Version: 5.13.x

Remote Build Execution

Remote execution

Every Workflows deployment includes a remote cluster compliant with the Bazel Remote Execution Protocol v2. Remote build execution (RBE) is available with minimal additional configuration needed. This allows for the creation of specially tailored runners for individual jobs, configured throughout the build tree. This also means that jobs can be parallelized effectively, where pending actions can unblock many parallel runners at once without repeated work. As a result, cost can be effectively managed by only provisioning large workers for large actions, which can then be spun down more readily while the smaller actions continue on smaller, less powerful workers. Remote execution supports both arm64 and amd64 architectures simultaneously, meaning that a remote execution cluster can be provisioned that supports cross-compilation/publishing or any other cross-platform use case, with minimal additional configuration.

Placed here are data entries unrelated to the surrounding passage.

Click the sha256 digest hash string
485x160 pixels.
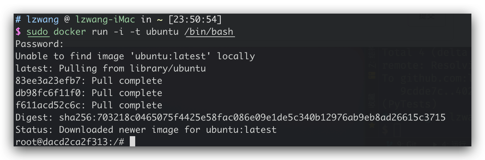pos(252,117)
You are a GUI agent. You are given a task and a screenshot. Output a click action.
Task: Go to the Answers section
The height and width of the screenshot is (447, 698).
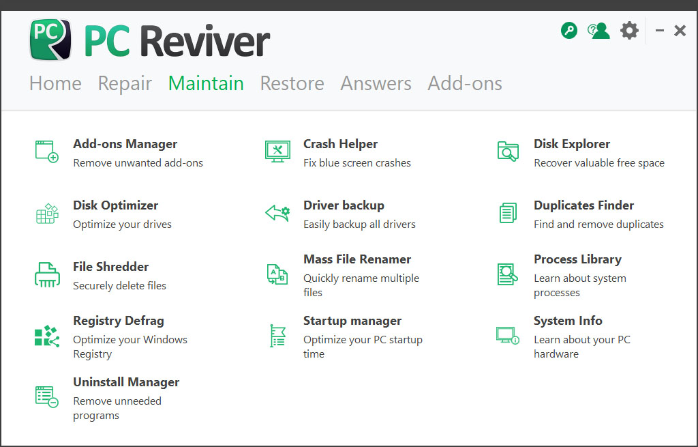[x=376, y=83]
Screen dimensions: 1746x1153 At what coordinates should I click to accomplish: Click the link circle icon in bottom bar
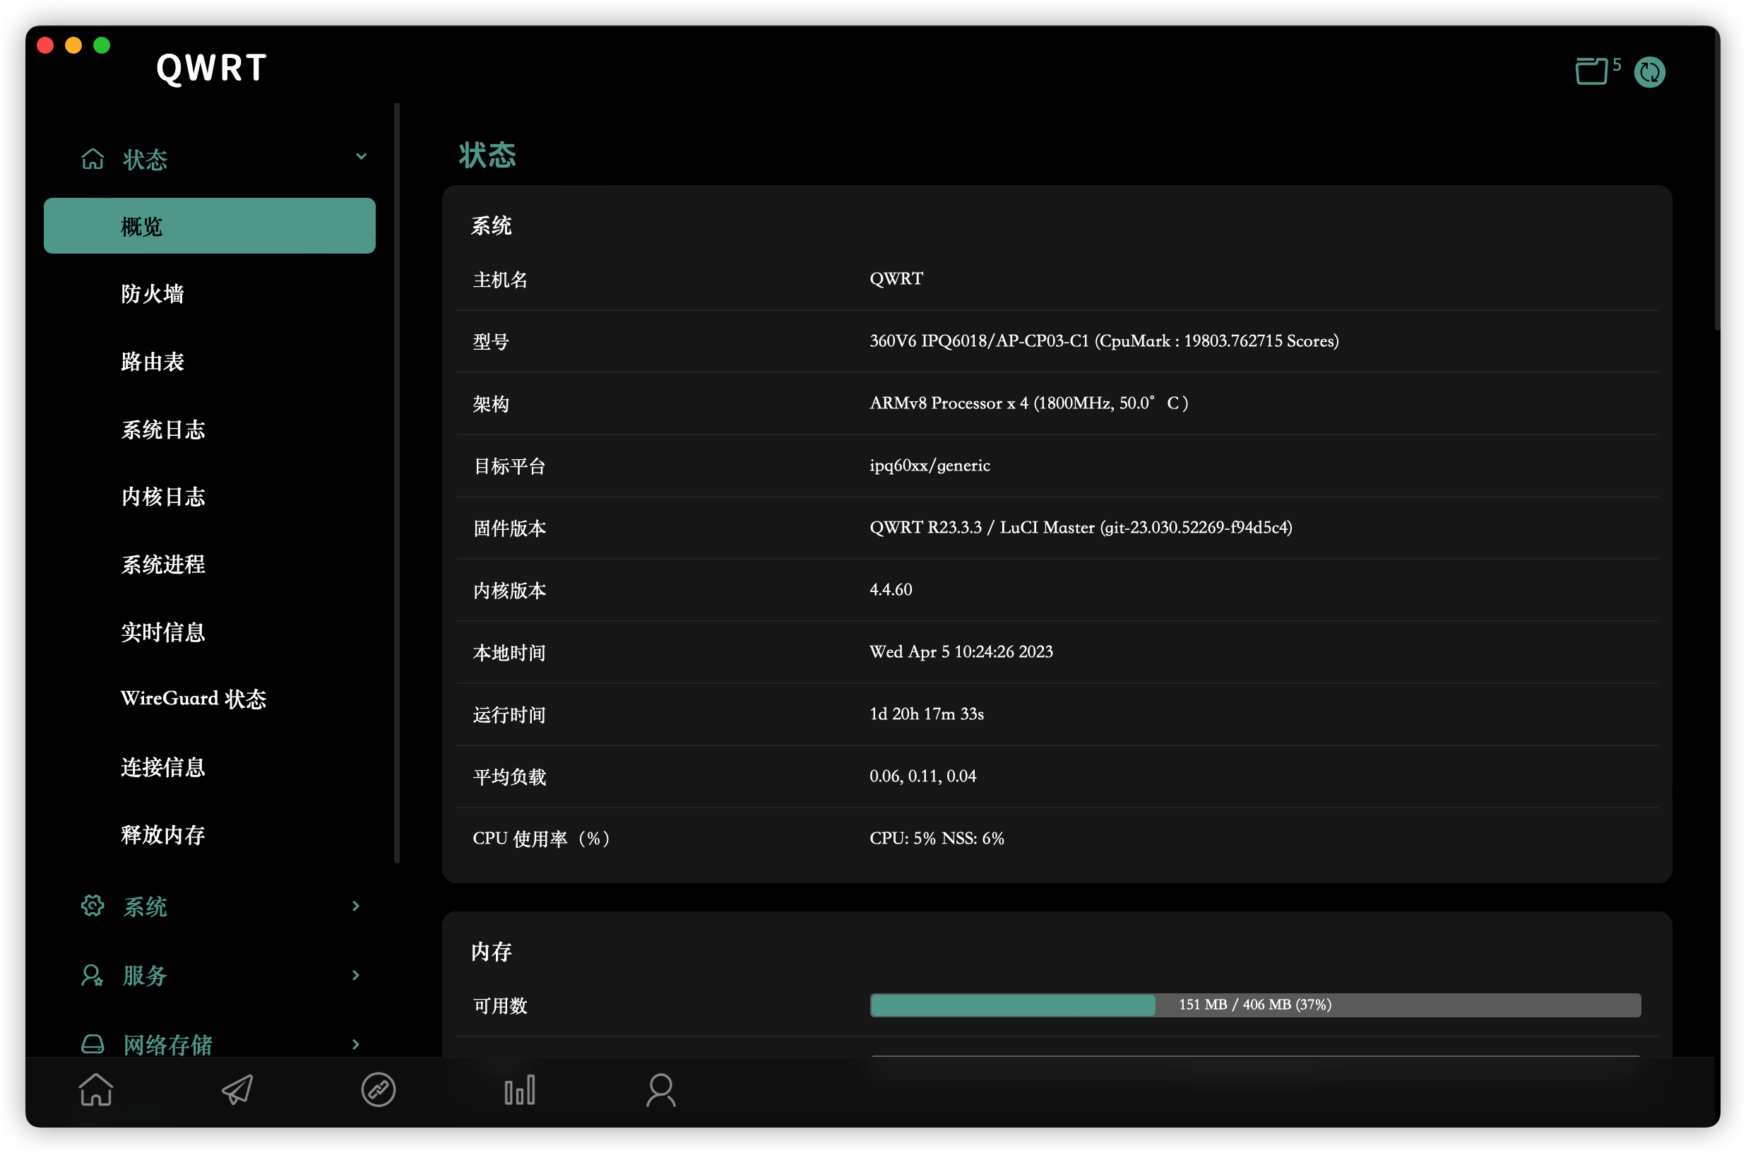point(378,1089)
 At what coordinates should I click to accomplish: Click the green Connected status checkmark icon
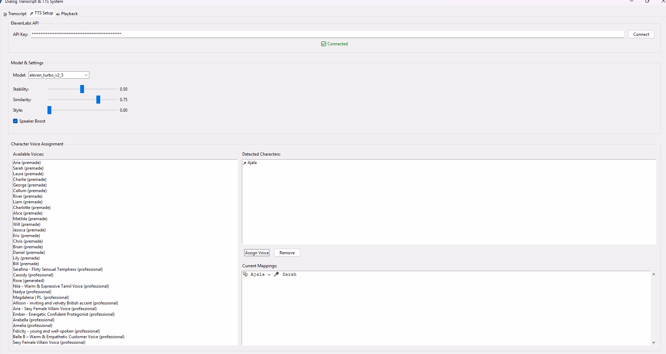click(324, 44)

For configuration of the remote cache, see remote cache. For configuration of an external remote cluster, see external remote.

Enable remote execution

By default, remote execution is not enabled in Workflows remote resource clusters. This is because remote execution requires a special focus on sandboxing and reproducibility beyond what may be required on an ephemeral runner or a user's machine. That said, you can enable remote execution by adding the following to the Workflows remote cluster configuration.

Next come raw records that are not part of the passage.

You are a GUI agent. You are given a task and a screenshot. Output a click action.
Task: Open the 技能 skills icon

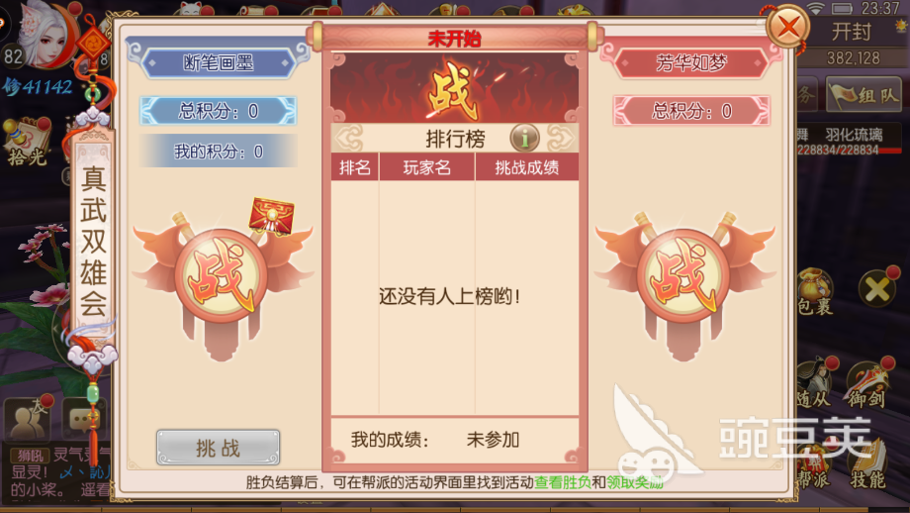click(867, 464)
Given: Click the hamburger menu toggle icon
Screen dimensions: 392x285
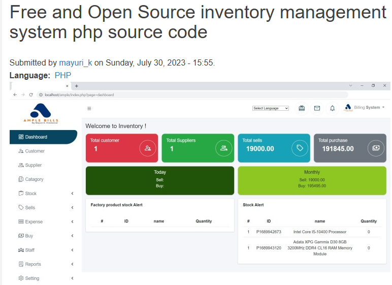Looking at the screenshot, I should click(89, 108).
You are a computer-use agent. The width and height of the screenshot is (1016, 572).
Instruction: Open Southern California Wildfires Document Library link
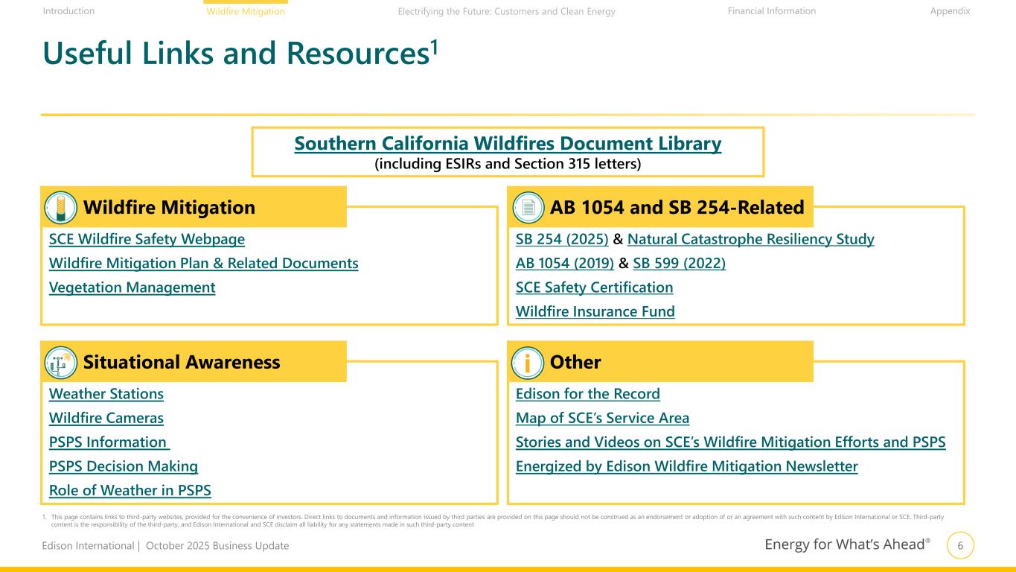[x=508, y=144]
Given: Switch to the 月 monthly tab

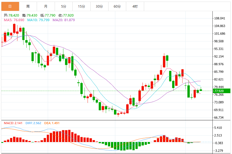Looking at the screenshot, I should pyautogui.click(x=46, y=6).
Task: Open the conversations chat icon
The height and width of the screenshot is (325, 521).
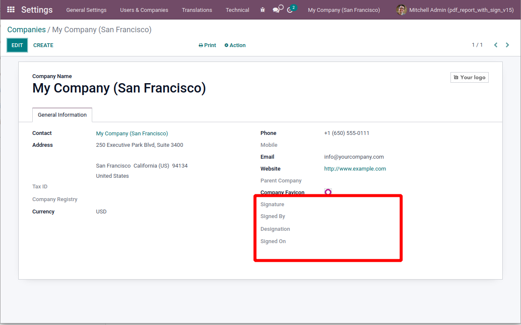Action: pos(277,10)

From within your Aspect Workflows module definition, add the following code:

remote = {
  remote_execution = {
    executors = {
      default = {
        image = "ghcr.io/catthehacker/ubuntu:act-22.04@sha256:5f9c35c25db1d51a8ddaae5c0ba8d3c163c5e9a4a6cc97acd409ac7eae239448"
      }
    }
  }
}

Set up a node pool for remote executors under k8s_cluster and configure an executor type under remote.remote_execution. Below, the default executors use the default node type, although you may have several executors with different docker images using the same node pool.

remote = {
  remote_execution = {
    executors = {
      default = {
        image       = "ghcr.io/catthehacker/ubuntu:act-22.04@sha256:5f9c35c25db1d51a8ddaae5c0ba8d3c163c5e9a4a6cc97acd409ac7eae239448"
        node_type   = "default"
        min_scaling = 0
        max_scaling = 5
        concurrency = 4 # The # vCPUs on the node type (c2d-standard-4 below)
      }
    }
  }
}

k8s_cluster = {
  remote_exec_nodes = {
    default = {
      min_count    = 0
      max_count    = 5
      machine_type = "c2d-standard-4"
      num_ssds     = 1
    }
  }
}

This configuration spins up a new set of runners that pick up work using the Docker image specified. All the scaling and provisioning is otherwise handled automatically, and the endpoint is the same as the one for the remote cache. To use this in Bazel, add a new platform that looks something like the following.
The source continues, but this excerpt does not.